Köyün ismi Koçba Hücac Bey anısına kendilerine bu yerleşimi bulmalarında yardım ettiğinden dolayı minnetlerini dile getirmek amacıyla köyün ilk ismi Hücac Bey olmuştur. Daha sonra köyde ev yapımında kullanılmak üzere ağaçların tımar edilmesi gerektiğinden ve bu amaçla kullanılan bıçkı takımı kuruluyor.

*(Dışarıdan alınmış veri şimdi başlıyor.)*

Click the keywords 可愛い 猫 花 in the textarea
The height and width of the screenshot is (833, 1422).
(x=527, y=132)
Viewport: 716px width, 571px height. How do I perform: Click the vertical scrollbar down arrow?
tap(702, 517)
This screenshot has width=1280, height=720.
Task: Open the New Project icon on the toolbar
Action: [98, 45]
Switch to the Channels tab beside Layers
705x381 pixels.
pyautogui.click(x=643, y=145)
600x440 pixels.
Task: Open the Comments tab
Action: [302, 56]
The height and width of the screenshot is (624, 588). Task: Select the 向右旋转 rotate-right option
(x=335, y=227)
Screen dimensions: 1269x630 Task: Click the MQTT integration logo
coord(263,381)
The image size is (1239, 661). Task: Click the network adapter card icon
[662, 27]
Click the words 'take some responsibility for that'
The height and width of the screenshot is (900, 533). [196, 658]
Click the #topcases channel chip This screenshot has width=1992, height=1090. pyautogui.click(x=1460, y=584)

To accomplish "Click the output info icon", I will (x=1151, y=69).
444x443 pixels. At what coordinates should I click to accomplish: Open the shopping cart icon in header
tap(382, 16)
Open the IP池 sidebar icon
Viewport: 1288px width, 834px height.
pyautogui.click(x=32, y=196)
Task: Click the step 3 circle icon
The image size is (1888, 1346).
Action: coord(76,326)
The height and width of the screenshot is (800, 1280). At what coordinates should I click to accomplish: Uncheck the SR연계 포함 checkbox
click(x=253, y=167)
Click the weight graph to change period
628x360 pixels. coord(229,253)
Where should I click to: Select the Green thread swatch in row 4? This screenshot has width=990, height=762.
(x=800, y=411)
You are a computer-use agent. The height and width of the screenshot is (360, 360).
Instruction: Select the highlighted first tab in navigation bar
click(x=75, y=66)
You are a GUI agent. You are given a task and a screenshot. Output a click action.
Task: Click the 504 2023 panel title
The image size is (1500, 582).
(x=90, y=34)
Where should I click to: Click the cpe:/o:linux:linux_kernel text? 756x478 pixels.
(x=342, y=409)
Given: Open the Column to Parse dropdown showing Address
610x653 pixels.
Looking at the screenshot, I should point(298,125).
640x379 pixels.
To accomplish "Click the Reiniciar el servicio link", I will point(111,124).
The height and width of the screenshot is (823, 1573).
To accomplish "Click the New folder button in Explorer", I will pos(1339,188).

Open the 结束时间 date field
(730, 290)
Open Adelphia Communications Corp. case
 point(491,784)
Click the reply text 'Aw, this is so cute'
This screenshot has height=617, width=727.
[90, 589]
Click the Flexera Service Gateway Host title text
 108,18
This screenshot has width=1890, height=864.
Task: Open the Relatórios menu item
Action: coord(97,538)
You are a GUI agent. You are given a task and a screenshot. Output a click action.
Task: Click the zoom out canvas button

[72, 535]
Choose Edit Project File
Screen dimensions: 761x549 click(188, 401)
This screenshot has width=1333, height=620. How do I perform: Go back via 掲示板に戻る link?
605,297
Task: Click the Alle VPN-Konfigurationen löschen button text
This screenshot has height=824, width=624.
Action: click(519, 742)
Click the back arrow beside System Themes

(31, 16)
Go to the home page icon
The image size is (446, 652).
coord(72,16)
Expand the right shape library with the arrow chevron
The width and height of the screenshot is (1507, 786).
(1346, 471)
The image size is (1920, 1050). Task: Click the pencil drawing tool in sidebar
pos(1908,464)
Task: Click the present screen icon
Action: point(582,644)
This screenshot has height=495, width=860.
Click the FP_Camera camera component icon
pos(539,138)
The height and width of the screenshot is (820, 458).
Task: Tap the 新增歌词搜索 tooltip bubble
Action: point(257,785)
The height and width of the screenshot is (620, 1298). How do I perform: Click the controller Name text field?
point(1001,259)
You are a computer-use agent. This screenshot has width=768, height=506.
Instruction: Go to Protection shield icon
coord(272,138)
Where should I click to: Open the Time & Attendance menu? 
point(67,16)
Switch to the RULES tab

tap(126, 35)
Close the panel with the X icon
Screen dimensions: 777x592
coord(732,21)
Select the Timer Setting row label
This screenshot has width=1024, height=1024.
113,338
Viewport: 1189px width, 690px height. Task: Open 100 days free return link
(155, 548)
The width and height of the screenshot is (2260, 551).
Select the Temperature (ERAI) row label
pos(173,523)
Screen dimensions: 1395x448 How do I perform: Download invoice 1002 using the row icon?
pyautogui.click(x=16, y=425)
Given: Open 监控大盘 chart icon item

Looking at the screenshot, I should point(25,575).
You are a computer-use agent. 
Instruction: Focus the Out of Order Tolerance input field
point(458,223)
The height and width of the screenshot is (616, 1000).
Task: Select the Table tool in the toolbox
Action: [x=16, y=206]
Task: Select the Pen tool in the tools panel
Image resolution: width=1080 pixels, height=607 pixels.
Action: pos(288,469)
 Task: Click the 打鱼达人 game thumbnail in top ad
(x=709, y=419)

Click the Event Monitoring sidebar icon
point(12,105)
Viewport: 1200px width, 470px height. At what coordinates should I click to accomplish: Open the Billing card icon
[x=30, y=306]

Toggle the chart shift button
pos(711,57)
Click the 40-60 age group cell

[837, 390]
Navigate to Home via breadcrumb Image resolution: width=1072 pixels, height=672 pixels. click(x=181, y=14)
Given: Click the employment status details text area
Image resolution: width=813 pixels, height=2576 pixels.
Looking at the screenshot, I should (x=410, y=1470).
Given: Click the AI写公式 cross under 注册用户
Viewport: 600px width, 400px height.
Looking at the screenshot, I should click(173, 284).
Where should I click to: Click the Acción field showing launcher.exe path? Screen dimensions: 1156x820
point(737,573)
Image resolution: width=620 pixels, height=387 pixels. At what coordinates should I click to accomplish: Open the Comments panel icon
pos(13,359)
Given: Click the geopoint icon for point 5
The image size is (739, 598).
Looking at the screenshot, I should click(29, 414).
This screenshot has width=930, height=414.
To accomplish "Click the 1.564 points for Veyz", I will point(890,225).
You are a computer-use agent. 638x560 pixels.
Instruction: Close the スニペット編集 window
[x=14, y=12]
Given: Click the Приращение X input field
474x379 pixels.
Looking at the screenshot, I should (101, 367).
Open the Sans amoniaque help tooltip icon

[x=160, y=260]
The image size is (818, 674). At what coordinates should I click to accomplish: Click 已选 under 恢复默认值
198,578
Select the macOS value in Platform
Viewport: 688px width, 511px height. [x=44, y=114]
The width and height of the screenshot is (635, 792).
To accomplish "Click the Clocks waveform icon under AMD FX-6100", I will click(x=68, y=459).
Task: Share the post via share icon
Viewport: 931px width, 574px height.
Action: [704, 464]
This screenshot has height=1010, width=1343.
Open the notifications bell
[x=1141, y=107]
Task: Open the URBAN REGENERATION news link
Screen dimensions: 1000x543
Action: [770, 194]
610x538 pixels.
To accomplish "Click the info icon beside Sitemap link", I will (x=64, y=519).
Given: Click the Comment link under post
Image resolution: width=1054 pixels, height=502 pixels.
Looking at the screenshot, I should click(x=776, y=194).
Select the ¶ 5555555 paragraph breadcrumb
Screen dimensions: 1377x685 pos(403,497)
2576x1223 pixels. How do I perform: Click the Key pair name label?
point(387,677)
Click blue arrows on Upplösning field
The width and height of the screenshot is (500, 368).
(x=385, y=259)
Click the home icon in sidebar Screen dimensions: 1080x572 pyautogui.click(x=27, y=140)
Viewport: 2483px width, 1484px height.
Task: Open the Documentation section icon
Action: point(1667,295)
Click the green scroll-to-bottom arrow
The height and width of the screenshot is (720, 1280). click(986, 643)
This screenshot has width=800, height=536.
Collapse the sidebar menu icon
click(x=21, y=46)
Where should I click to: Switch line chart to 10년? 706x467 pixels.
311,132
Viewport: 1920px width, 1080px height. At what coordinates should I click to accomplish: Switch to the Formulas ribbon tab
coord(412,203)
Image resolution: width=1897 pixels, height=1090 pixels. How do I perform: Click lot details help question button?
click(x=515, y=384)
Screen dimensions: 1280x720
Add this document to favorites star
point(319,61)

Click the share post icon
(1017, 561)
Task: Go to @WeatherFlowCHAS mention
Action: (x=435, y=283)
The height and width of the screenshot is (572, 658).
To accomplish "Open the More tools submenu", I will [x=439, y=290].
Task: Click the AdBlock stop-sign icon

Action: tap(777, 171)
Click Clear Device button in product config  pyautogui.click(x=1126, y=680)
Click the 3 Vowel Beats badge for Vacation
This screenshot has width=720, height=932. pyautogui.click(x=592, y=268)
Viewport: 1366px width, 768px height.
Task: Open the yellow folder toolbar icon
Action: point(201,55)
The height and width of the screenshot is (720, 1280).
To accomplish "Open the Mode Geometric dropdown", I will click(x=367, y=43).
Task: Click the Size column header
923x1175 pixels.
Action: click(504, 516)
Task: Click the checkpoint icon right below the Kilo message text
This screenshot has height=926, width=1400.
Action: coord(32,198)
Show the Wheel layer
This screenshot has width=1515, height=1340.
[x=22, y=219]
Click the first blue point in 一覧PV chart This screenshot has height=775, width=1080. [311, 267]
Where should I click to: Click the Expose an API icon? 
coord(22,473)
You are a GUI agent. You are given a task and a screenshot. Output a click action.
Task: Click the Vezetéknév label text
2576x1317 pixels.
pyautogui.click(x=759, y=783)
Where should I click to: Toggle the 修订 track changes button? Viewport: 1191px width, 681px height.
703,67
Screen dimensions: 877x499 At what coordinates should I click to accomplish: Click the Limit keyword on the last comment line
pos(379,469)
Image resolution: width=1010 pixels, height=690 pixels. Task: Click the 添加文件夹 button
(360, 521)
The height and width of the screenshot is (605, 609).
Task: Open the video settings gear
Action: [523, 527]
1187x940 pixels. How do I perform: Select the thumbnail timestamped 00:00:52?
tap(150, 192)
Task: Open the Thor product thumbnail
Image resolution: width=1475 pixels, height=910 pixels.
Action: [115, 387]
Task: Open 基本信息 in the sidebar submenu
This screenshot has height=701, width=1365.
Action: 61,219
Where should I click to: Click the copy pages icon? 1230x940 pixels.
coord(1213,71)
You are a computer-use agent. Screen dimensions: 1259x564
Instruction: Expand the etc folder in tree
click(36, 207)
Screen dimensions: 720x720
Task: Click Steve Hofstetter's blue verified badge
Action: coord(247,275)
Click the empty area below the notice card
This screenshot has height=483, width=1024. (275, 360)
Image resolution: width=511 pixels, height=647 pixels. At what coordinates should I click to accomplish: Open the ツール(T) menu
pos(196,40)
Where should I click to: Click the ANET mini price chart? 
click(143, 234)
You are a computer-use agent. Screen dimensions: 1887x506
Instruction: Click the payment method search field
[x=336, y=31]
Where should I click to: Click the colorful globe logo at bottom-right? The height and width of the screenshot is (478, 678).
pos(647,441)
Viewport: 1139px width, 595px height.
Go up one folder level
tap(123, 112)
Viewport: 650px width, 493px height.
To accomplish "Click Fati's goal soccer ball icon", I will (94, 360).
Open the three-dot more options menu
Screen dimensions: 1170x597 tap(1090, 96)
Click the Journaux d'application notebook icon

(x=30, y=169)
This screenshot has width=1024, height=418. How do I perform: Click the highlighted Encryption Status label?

Bıçkının manası ağaçların düz kesilip geniş parçalar hainde yontulmasını sağlayan kesici alettir. 18. yüzyılda halk bu aleti kendilerine uyarlamış ve kullanmıştır.
Bu sistemi de Türkiye’de yeni yerleştikleri köylerinde uyguladıklarından herkesin çok ilgisini çekmiştir ve Büyük Bıçkı Köyü olarak adı çıkmaya başlamıştır.
Zamanın etkisiyle ve de çevrenin köyü Büyük Bıçkı olarak benimsemeye başlamasıyla köyün ismi bu nedenlerden dolayı Büyük Bıçkı olarak değiştirilmiştir ve bu isim 1972 yılına kadar kalmıştır. 1972 yılında köyün ismi Yeşilyayla olarak değiştirilmiştir çağa ayak uyduracak herkesin ve her kesimin telaffuz edebileceği modern bir isim almıştır. Günümüzde de halk arasında hala Büyük Bıçkı ekseriyetle Bıçkı olarak bilinmektedir. Resmi işlemlerde Yeşilyayla olarak gözükmektedir.
Büyük Bıçkı, Hüccac Bey, Yeşilyayla köyü Düzce ili Gümüşova ilçesine bağlı.